Extended Data Fig. 8: Blocking Itgb8 signaling enhances MGnD response and reduces AD pathology in APP/PS1 mice.

a–c, Confocal images of Tmem119, Apoe, and Clec7a staining (a); P2ry12, Apoe, and Clec7a staining (b); Lgals3, Iba1, and Clec7a staining (c) in the cortex of Itgb8-cKO mice and littermate controls. Arrows indicate microglia. Data are representative of 2 independent experiments. Scale bar: 50 μm. d, Gene ontology network of increased DEGs in microglia from Itgb8-cKO mice compared to WT littermates. DEGs were identified using DESeq2 analysis with an LRT and gene ontology pathways selected with P < 0.05. e, PCA of each genotype. f, Heat map of DEGs of phagocytic- and non-phagocytic microglia isolated from WT and Itgb8-cKO mice. DEGs were identified using DESeq2 analysis with an LRT (n = 5-6 mice/group, P < 0.05). g, Gene ontology network of top pathways in phagocytic- and non-phagocytic microglia from Itgb8-cKO mice compared with WT mice.
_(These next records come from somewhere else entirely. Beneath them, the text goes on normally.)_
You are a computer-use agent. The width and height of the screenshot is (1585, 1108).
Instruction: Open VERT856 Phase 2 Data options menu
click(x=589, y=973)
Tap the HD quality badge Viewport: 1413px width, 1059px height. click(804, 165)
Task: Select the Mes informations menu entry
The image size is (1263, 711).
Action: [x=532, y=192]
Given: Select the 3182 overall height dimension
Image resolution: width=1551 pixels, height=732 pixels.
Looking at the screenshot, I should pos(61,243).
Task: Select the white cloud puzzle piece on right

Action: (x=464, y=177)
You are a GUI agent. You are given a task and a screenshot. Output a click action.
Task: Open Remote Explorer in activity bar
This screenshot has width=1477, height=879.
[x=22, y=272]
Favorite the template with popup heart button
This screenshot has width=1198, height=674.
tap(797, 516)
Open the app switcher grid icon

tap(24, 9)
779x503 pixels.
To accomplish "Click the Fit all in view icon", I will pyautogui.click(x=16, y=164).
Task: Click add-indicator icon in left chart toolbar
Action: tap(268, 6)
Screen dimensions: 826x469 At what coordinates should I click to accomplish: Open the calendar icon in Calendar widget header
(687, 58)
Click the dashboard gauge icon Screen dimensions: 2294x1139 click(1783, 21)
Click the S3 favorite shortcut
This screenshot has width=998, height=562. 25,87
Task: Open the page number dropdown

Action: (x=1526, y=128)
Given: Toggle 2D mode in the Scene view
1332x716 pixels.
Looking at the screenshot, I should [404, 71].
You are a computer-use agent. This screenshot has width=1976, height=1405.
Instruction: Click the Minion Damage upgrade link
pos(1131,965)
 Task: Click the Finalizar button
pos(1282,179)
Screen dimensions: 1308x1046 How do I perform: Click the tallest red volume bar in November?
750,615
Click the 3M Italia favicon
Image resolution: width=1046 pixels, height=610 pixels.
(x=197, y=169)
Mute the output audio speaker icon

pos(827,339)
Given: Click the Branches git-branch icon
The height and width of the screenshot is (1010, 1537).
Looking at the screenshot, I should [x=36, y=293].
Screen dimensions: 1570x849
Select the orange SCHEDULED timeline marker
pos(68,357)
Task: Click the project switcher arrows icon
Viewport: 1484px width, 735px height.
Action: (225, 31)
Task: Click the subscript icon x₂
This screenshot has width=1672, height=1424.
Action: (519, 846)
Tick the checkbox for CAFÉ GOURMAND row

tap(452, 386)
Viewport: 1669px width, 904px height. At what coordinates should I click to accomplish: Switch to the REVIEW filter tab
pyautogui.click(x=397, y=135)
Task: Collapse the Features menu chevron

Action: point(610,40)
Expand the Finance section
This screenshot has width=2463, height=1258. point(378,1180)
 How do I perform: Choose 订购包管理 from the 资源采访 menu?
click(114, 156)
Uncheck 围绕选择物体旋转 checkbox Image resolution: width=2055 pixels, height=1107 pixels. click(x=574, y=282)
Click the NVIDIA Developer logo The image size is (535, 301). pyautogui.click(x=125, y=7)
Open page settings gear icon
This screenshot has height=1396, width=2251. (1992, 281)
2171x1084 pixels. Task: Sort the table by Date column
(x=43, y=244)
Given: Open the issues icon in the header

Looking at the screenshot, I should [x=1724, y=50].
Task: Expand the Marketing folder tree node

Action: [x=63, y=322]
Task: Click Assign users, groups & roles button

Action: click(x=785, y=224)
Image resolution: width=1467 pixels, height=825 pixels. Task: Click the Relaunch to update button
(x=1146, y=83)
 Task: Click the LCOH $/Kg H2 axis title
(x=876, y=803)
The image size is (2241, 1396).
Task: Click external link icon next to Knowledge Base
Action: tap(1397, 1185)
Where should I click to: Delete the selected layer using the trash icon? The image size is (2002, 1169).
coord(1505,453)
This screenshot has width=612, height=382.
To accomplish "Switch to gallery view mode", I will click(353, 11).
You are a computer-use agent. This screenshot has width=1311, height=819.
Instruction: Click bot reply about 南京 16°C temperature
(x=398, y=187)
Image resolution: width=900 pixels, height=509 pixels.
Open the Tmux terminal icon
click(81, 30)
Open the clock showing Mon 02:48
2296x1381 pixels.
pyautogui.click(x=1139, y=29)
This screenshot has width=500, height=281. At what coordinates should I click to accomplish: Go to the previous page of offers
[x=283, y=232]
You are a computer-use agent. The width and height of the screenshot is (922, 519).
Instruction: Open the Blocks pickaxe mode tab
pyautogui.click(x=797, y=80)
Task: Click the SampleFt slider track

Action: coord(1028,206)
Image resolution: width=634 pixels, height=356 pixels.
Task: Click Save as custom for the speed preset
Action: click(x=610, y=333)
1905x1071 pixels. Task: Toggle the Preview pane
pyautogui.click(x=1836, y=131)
DEGs were identified using DESeq2 analysis with an LRT and gene ontology pathways selected with P < 0.05. h, FACS plot of Aβ phagocytosis in WT and Itgb8-cKO mice. Percentage calculated as Aβ42-Alexa Fluor 555⁺ out of Fcrls⁺CD11b⁺Ly6C^– microglia. i, Quantification of percentage of Aβ-42 phagocytic microglia in WT and Itgb8-cKO mice (n = 5 WT mice, n = 10 Itgb8-cKO mice). j, Confocal images of MHC II, Iba1, and HJ3.4B in APP/PS1 mice injected with anti-ITGB8 neutralizing antibody and IgG isotype control. Scale bar: 100 μm. k, Quantification of MHC II⁺ immunoreactivity at the injection site (n = 4 mice/group). Two-tailed Student’s t-test. Data were presented as mean ± s.e.m.